Pseudomonas chlororaphis subsp. aurantiaca

Scientific classification
- Domain: Bacteria
- Kingdom: Pseudomonadati
- Phylum: Pseudomonadota
- Class: Gammaproteobacteria
- Order: Pseudomonadales
- Family: Pseudomonadaceae
- Genus: Pseudomonas
- Species: P. chlororaphis
- Subspecies: P. c. subsp. aurantiaca
- Trinomial name: Pseudomonas chlororaphis subsp. aurantiaca (Nakhimovskaya, 1948) Peix et al., 2007
- Synonyms: Pseudomonas aurantiaca Nakhimovskaya, 1948;

= Pseudomonas chlororaphis subsp. aurantiaca =

Species of bacterium

Pseudomonas chlororaphis subsp. aurantiaca is an orange Gram-negative soil bacterium, originally isolated from the rhizosphere soil of potatoes. It produces di-2,4-diacetylfluoroglucylmethan, which is antibiotically active against Gram-positive organisms.

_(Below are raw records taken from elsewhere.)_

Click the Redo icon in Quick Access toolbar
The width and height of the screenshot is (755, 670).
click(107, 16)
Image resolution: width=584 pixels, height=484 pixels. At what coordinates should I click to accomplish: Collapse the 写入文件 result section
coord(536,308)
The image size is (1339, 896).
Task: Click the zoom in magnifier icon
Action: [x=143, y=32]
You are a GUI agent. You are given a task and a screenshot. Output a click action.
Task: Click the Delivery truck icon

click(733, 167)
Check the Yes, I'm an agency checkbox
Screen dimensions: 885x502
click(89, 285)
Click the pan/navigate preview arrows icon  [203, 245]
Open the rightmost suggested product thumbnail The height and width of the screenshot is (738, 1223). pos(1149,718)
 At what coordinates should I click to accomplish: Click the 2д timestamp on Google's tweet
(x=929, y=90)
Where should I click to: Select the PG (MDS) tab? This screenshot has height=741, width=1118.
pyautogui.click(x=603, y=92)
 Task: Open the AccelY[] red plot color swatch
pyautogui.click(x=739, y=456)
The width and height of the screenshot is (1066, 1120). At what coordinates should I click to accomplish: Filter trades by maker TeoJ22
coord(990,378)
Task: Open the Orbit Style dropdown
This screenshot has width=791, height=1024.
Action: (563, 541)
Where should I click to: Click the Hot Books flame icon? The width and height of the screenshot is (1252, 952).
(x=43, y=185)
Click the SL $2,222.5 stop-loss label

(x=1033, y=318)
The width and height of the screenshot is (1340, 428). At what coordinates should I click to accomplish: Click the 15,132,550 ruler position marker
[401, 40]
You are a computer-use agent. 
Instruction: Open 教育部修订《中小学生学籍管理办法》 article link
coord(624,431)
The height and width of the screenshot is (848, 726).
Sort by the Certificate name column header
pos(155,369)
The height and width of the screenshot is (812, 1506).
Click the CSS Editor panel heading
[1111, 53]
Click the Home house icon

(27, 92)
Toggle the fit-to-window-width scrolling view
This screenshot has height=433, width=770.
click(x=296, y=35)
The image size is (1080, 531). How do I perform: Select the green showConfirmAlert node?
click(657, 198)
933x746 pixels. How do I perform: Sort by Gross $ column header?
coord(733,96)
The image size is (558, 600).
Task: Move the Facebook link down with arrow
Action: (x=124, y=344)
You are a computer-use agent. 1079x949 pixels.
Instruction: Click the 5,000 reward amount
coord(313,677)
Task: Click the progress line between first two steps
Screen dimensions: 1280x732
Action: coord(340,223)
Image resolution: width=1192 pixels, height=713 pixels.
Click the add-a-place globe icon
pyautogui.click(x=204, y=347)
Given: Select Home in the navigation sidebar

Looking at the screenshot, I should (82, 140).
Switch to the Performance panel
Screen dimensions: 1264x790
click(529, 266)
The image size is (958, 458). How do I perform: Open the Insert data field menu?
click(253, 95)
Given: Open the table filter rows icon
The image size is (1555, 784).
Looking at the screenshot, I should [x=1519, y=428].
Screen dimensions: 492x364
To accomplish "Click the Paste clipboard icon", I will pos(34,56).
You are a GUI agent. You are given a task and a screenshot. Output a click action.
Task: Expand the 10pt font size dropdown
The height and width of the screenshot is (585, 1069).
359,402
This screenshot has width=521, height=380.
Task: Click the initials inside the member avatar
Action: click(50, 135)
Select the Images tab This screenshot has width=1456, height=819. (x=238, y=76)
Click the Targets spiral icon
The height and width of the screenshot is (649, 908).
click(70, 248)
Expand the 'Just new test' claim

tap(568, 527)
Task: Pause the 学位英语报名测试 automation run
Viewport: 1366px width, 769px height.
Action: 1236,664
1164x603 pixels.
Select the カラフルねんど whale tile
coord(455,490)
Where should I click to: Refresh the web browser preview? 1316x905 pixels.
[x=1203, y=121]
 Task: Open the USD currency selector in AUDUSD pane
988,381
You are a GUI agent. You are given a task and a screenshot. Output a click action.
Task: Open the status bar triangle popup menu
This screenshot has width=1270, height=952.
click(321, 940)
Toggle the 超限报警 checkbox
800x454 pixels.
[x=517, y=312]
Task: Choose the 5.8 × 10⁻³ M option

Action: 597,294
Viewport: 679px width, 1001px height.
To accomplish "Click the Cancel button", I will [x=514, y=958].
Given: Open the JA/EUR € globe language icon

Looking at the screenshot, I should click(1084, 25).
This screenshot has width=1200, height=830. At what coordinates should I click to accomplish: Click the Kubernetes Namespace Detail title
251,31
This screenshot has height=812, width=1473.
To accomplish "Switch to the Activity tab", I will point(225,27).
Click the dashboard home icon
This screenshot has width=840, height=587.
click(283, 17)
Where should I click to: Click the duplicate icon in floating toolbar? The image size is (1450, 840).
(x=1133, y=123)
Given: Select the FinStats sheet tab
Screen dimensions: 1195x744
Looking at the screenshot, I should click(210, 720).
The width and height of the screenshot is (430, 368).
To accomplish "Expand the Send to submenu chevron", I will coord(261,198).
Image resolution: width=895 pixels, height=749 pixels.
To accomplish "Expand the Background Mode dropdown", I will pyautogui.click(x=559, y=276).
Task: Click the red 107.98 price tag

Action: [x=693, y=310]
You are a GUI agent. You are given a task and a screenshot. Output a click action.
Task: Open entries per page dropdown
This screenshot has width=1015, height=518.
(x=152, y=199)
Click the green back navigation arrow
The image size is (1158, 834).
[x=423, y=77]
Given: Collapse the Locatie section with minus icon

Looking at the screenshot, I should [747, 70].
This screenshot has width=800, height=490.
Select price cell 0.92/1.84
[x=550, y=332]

It has shown potential for use as a biocontrol agent against plant-pathogenic microbes. Originally described as Pseudomonas aurantiaca based on 16S rRNA analysis it has been placed in the P. chlororaphis group.

Isolates found in Ukraine living in root symbiosis produce 2,4-Diacetylphloroglucinol to control Fusarium oxysporum.